I sit on the docks with my eyes closed, attempting a sensory ethnography of the catch as it’s brought in. There’s a smell of petroleum fumes coming off the water, yelling from the fishers and the clank of chains bringing up box after box from the belly of the boats. A clack of sacks of scallops hitting the pallets, their cartoon outlines clear against the weave. The whizz of the forklift powering down the boardwalk as a trawler pushes off. A belch of black smoke, ripples fanning out around the hull. Reflections of the gulls flapping close to the water to pick up cast-off fish guts; the suggestion of something larger under the surface, a brown, buoy-like head.

I watch everyone walk the length of the breakwater and back on a sunny later afternoon. I love how many people here have buggies for their older dogs. They still want to bring them to see the sea and smell the spray and be transported down old routes that they can no longer wander with their arthritic little legs. It’s always moving - people’s love for their dogs.

I climb the steep steps above the harbour to watch golden hour over layers of rooftops that spread upwards from the centre of town, perched against the hills above the sea. The marina is visible from here, grandparents pointing out the different boats above the soothing sound of masts clanging. The new tidal bell gently bongs on the shore, and further out to sea the pancake-flat surface is broken by a pod of dolphins diving towards Berryhead.

In the latter half of my fieldwork I stay further inland, away from the sea. The walk back up the hill is always longer than I remember it, the hill always steeper. The pavements so narrow that two way pedestrian traffic necessitates stepping into the road in a polite game of chicken. Living room windows are at eyelevel, and I nosily stare at a sunbleached note taped to the glass, offering a service that is no longer legible; patterned curtains and an atmosphere of gentle cosiness beyond. A serious cat on the next window ledge which I try to attract, before blurred movement in its dark front room makes me embarrassed. Glazed glass giving inscrutable views of mysterious ornamental objects; a rock salt lamp casting a hellish glow. A couple sitting on iPads at opposite sides of a living room, each with a personal reading lamp.

The sunset tonight is painfully beautiful, spread out across the sky and into the sea, hanging over the bay in pink wisps. I use almost a whole roll of film photographing it from every angle, catching waves breaking over the tidal pool and already out of frames by the time I’m back quayside with a red sun hanging low over the water. The boardwalk is creaking ominously and the wind and the waves beyond the breakwater are high. Despite the clear skies I wouldn’t want to be on the sea tonight.
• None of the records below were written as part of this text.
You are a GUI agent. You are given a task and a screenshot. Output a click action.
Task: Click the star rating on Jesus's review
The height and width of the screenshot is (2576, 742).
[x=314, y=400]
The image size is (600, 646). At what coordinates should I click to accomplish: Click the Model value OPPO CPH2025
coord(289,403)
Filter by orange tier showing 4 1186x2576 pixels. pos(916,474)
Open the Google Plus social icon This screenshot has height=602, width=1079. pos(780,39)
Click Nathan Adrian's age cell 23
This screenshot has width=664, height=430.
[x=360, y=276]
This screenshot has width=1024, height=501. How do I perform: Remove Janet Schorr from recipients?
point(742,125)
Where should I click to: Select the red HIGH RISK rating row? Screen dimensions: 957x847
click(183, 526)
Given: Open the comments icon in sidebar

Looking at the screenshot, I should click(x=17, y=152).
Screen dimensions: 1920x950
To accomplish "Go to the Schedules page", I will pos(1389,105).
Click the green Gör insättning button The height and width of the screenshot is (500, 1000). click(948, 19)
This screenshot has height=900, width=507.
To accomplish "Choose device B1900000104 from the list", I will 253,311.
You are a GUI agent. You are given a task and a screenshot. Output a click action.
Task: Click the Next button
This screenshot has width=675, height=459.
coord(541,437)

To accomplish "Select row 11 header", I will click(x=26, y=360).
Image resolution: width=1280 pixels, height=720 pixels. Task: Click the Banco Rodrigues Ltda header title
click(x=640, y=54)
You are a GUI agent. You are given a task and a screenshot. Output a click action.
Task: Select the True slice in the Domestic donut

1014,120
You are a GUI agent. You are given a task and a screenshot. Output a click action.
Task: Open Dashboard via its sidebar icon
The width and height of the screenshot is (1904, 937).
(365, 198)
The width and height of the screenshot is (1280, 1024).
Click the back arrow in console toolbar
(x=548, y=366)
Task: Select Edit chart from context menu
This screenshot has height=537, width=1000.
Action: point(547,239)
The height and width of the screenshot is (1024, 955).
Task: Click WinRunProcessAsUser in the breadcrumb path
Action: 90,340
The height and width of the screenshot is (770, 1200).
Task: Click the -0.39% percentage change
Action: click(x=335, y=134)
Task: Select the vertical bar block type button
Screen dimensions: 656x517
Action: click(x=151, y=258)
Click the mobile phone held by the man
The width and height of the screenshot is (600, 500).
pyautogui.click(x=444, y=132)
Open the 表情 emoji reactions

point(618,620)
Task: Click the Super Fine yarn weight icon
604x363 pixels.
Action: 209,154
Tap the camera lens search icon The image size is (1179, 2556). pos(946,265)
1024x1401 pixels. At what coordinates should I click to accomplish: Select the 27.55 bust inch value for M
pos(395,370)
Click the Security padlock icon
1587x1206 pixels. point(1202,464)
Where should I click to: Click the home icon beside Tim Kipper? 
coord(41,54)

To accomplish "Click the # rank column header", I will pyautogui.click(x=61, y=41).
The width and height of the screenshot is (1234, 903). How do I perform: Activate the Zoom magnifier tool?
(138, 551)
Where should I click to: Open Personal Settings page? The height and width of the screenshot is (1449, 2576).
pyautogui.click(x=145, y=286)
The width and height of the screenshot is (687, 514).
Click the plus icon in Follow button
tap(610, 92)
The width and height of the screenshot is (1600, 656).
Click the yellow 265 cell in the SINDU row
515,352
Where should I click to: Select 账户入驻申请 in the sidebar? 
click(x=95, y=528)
Since my last visit a lot of scaffolding as come down and things look different. I second guess my routes through town, although I’m usually walking the same three streets. I find myself surprised to recognise the same people over and over. The young man with a huge eagle tattoo up his neck who walks past me in a supermarket and nods at me on the harbour the next day; a waitress who serves me at the fish restaurant and I see holding flowers outside Tesco two evenings later; the old bald man I keep seeing who is perhaps multiple old bald men.

Walking down past Saint Mary’s Church, the traditional boundary between Cowtown in Fishtown, I cut through its churchard full of graves to fishers and farmers. A tall stone monument to unidentified sailors shipwrecked at Brixham; a lichen covered anchor and chain, paid for by the Sailors’ Relief Committee. This boundary used to be a site of vicious brawls between Brixham’s residents of the land and of the sea, although the distinction fades in death.

I look up from my book and a dark sea has suddenly filled the train windows where before it was hills and sunset. Its boils in the dusk, white horses skimming waves that are only a few shades darker than the grey blue sky.